The most recent additions to my website are two César Aira novels. I continue to be amazed by everything I read of his. Varamo (Varamo), which has been translated into English, is a novel about a low level Panamanian civil servant who goes home one evening and, though he has never written, indeed, never even read a single line of poetry, writes, without correction, one of the (fictitious) classics of Central American poetry. As this Aira, lots of other things happen in the space of a fairly short novel, involving forged money, embalming, a possible revolution, the smuggling of golf clubs, pirate publishing and the hearing of voices.
Las noches de Flores [The Nights of Flores], sadly, has yet to be published in English (though it has been translated into several other languages). It tells the story of a pizza delivery service in the Flores suburb of Buenos Aires. It starts off fairly low key, with the account of an elderly couple who work for the service, delivering on foot, as well as stories of some of the young men who work for the service. In particular, there is a kidnapping and murder of a delivery driver. Suddenly, the novel explodes, as a massive conspiracy is revealed and all hell breaks loose. This, like the other six Aira novels I have read, only confirms Aira as one of the leading novelists of the age.
I am continuing my reading of Spanish-language novels. The latest addition to my website is Andrés Neuman‘s El viajero del siglo (Traveller of the Century) though, unlike the previous two, it has been translated into English and well reviewed. Though I did enjoy it, I don’t think it quite lived up to the reputation it has, not least because much of the novel consists of interminable discussions between the main characters on a variety of topics. It is set in the early-mid nineteenth century so discussions of contemporary literature, art, politics, religion, philosophy and other topics occupy these characters. Though they do discuss these topics from a contemporary viewpoint, they also seem to, now and then, to have a twenty-first century sensibility. I also wonder if the sexual fantasies of Latin American male novelists do not sometimes get the better of them. Would a mid-nineteenth century, well-brought-up, upper middle class young German woman really jump into bed with a man the first opportunity she gets? Would she discuss the twisty penises she has seen? Similarly, would a 1990s very religious Argentinian woman, who was opposed to sex before marriage, perform oral sex on a man she had just met, as happened in the Benesdra novel? I have my doubts.

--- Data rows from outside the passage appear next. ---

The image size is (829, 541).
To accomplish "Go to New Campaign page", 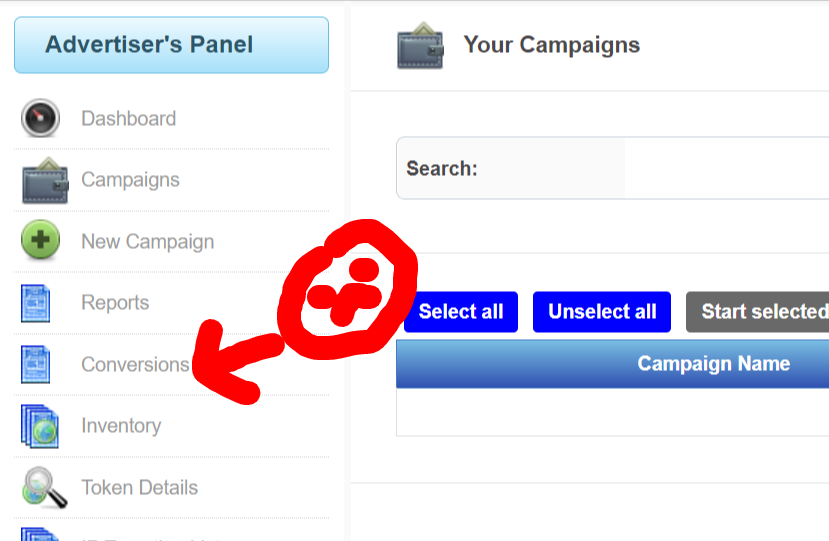I will (x=147, y=241).
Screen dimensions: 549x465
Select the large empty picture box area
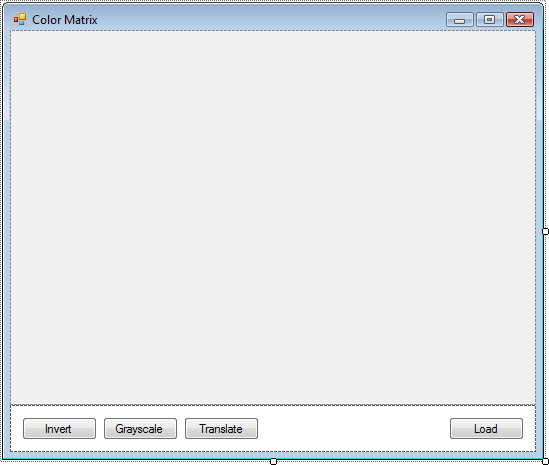click(x=273, y=217)
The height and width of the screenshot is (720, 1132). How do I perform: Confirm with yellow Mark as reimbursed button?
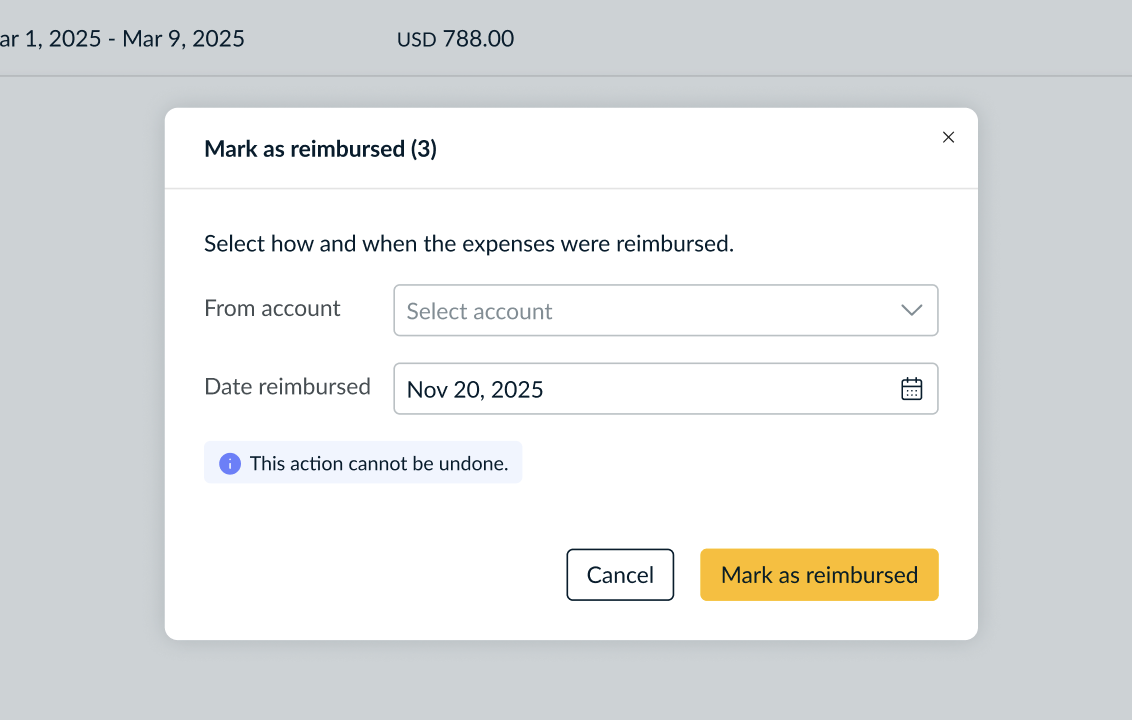[x=819, y=575]
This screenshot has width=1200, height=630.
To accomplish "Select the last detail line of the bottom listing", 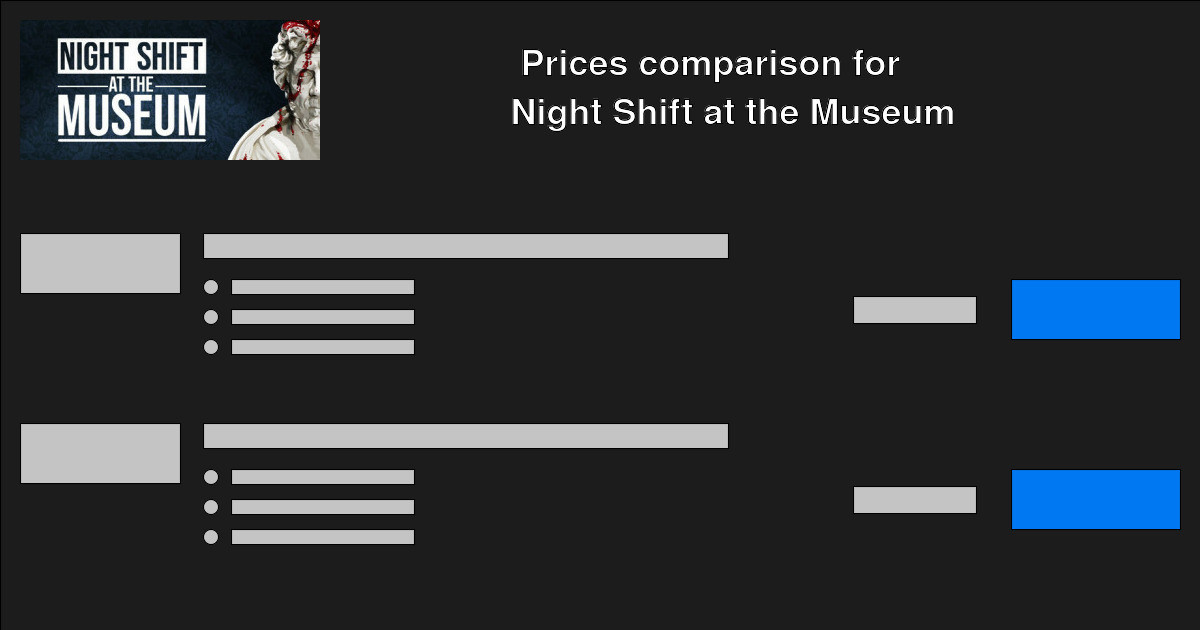I will (322, 536).
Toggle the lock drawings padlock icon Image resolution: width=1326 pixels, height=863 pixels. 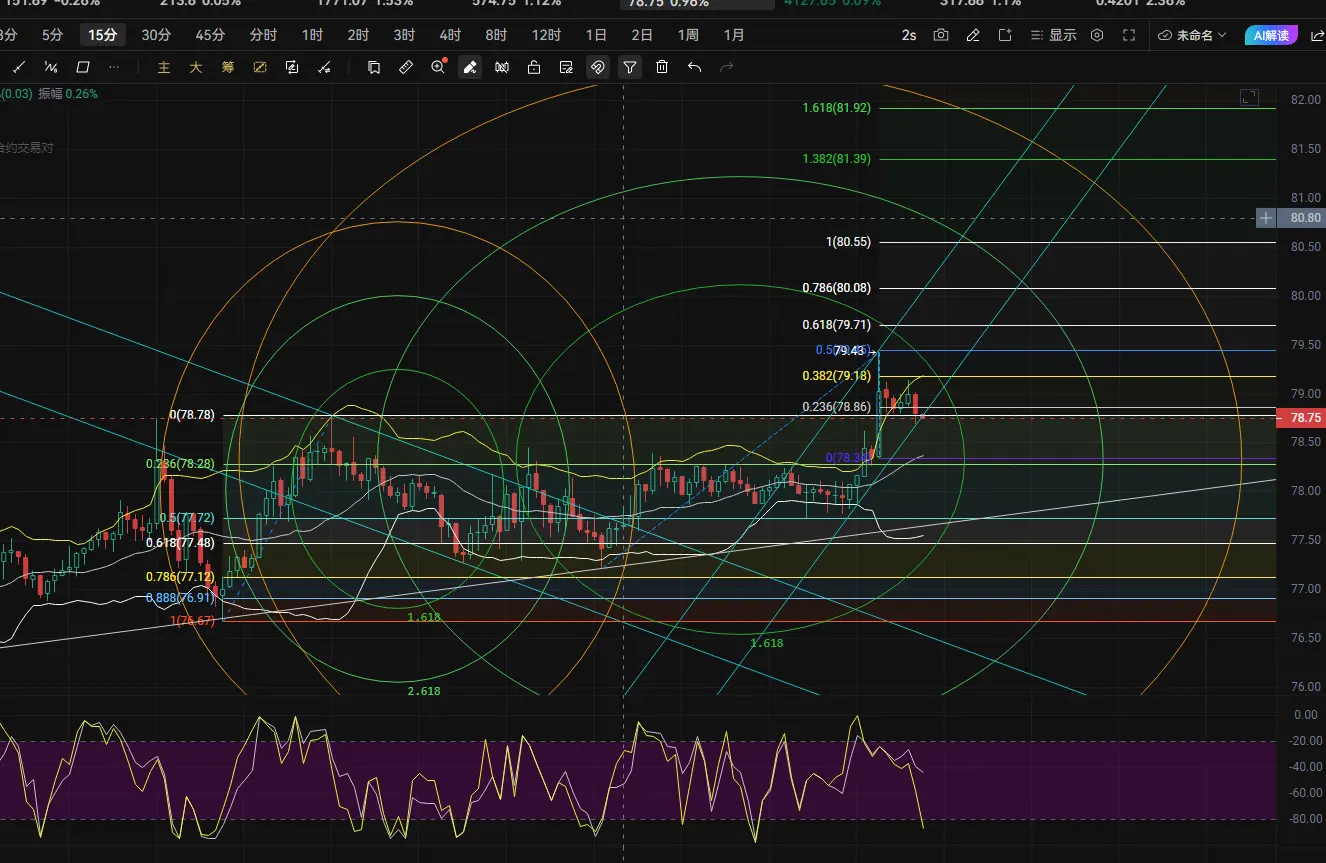534,67
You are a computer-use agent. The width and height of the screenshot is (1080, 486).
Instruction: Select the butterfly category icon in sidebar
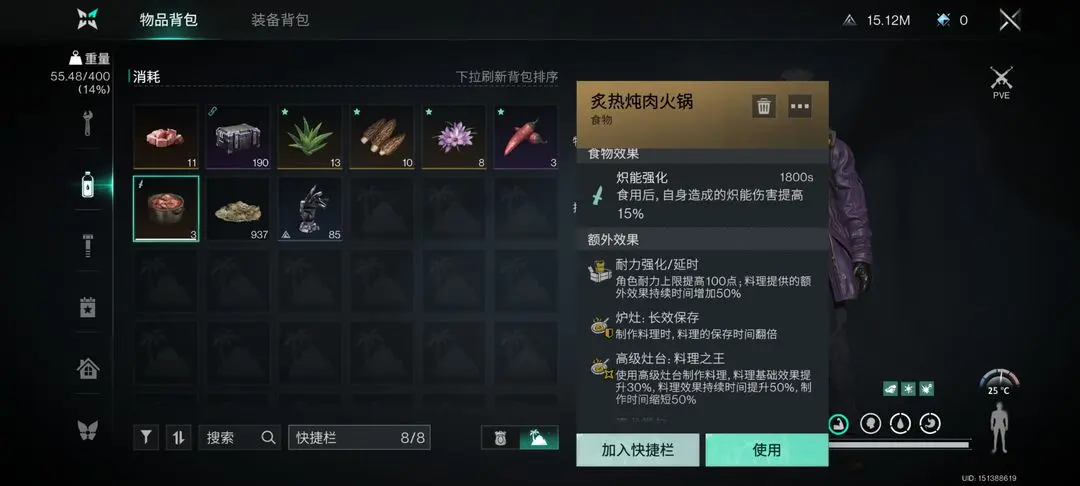87,430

The two latest books to appear on my website are Salvador Benesdra‘s El traductor [The Translator] and Rafael Chirbes‘ La larga marcha [The Long March]. Sadly, neither is available in English. El traductor [The Translator] was only published after Benesdra killed himself in 1996 and then only by a small publisher, with a subsidy from his family. It has been very difficult to obtain a copy and has become something of a cult novel. It has only just been republished in Argentina, though is still difficult to obtain outside Argentina. It has yet to be translated into any other language. It is to be hoped that some worthy publisher will now publish it in English, as it really is an interesting work, though it is more likely to be translated into some other language.
I seem to have been reading a lot of books published in Spanish recently – the book I am currently reading is an Argentinian novel – and I note that Chirbes is the twentieth Spanish author to appear on my website. There are many more to come. As with the Benesdra, this book has not been translated into English but has been translated into several other languages. As far as I can tell, only one of his books has been translated into English and, as you can see from the link, it was not particularly well received. This is the first of his that I have read and I shall be reading a couple more shortly but I suspect that, like all too many Spanish writers, Chirbes is going to remain largely untranslated into English and therefore unknown to the English-speaking world. However, if you do read Spanish, it is the Benesdra that I would particularly recommend – if you can get hold of a copy.